There are four routes, including a short (450 metres) ‘Easier Access’ loop suitable for wheelchair users. Each walk is shown on the map and on the information boards and waymarked by coloured discs positioned around the Common. All the walks start at the Information Room at the Great Pond.

We hope you enjoy the Common.

Frensham Common poster
Easier Access Loop (450 metres)
Marked in Black on the Map

This short route offers a glimpse of the varied landscape and wildlife of Frensham Common.

Points Of Interest

From the Information Room, with its views of the Great Pond, head towards the fenced areas, which are set aside to encourage heather growth. From here the route passes through a small oak wood, which provides a home for birds such as tits and woodpeckers. The path returns to the Information Room across the boardwalk through the heather. This small area of heath supports a variety of heathland plants and reptiles, such as the Common Lizard.
The Heathland Explorer (25 mins)
Marked in Purple on the Map

This walk provides an introduction to the heath and its wildlife and offers fine views.

Points of Interest

The fenced areas near the building are intended to encourage heather growth. Beyond these areas is the old car park which was closed in 1990. It has since been colonised by a variety of heathland plants and animals. On the heathland you may see birds such as the Dartford Warbler and Stonechat, or catch a glimpse of a Common Lizard in the heather. In the past the common was grazed by livestock and the heather was cut for thatching and broom making, while the yellow flowering gorse provided winter fodder for animals and fuel for local people. The Common is now managed for wildlife. The heather is mown and bare sand exposed too benefit rare insects such as the Tiger Beetle and the Silver Studded Blue Butterfly, and scrub is cleared to maintain the open heathland. Returning to the Pond, you will pass a small oak woodland. This supports a different wildlife community, including the Wood Mouse and Purple Hairstreak butterfly.

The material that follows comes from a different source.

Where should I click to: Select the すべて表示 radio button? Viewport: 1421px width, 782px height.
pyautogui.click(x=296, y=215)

The Great Pond Circular (45 mins)
Marked in Green on the Map

This walk offers an opportunity to enjoy the pond and a small part of the heathland. Part of the route is along the road, please take care.

Points of Interest

As you leave the car Park you climb Warren Hill. The bracken here is a ‘weed’ and is cut every year to prevent it taking over the heath. On the pond you may see birds ranging from the common Mallards and Coots to the rare visitors such as the Bittern and Goosander. Following the road towards Frensham Ponds Hotel, you will pass the pond outfall which was the site of a mill in the reign of Edward VI. There is also a Victorian sheep wash, which was used to clean sheep before being shorn. As you walk along Pond Lane you will cross the stream that feeds the pond, bringing water down from Grayshott and Hindhead. The south east corner of the pond is a sanctuary area, providing a quiet, undisturbed refuge for wildlife. The reed beds around the pond support more than forty pairs of Reed Warblers each summer. Walking back towards the Information Room you will cross the old car park which was closed in 1990. The nearby beaches have been created by erosion over the years and are a major attraction for many people.

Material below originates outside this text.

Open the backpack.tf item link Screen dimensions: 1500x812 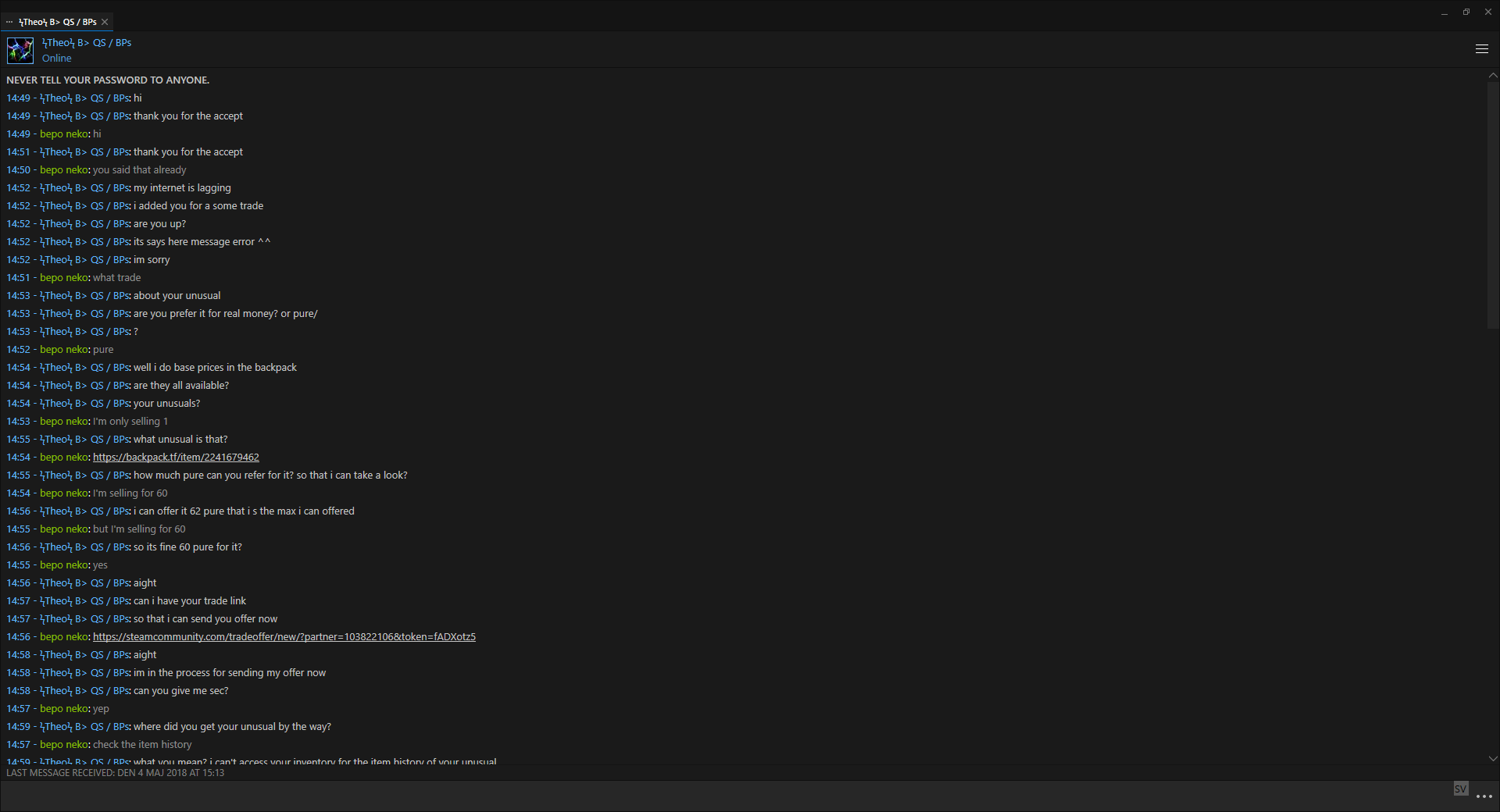point(176,458)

The Two Ponds Way (2.5 hours)
Marked in Orange on the Map

This is the longest of the walks going through several different habitats, and providing attractive views. Please look out for horses on the bridleways. The bridleways are marked by blue posts.

Points of Interest

When the Great Pond was managed as a fish farm it was drained every five years so that the fish could be collected and sold, but it was most recently drained during the second world war to prevent enemy aircraft using the pond as a landmark. As you walk towards the road, you will cross an area of short grass which was once a car park. Cross the road and in front of you is King’s Ridge, so named because Edward VII once reviewed troops from here. The humps on the ridge are Bronze Age burial mounds. Going down the far side, look out for Green Woodpeckers feeding on ants, or Dartford Warblers and Stonechats perched on the gorse. At the foot of the hill, you will pass around Vampire Flats, named after a vampire aircraft which crashed here on 21st December, 1948. Cross the causeway through the carr (a kind of wet woodland dominated by Alder trees) which provides food and shelter for winter visitors such as Redpoll and Siskins. The walk now takes you past the Little Pond, part of which is a sanctuary for the waterbirds and other wildlife found here. The Scots Pine woods around the pond have been used in several film and TV productions as a substitute for Scotland. On the Common you will notice areas of birch and pine scrub. In order to maintain the heathland landscape, this scrub is kept under control and is regularly cleared. This is vital to protect the rare heathland wildlife. Just after crossing the road you will see an area of bare sand this is an important habitat for rare insects and reptiles. As you return towards the Information Room you pass several mown strips in the heather. These provide a home for scarce species such as the Silver -studded Blue butterfly.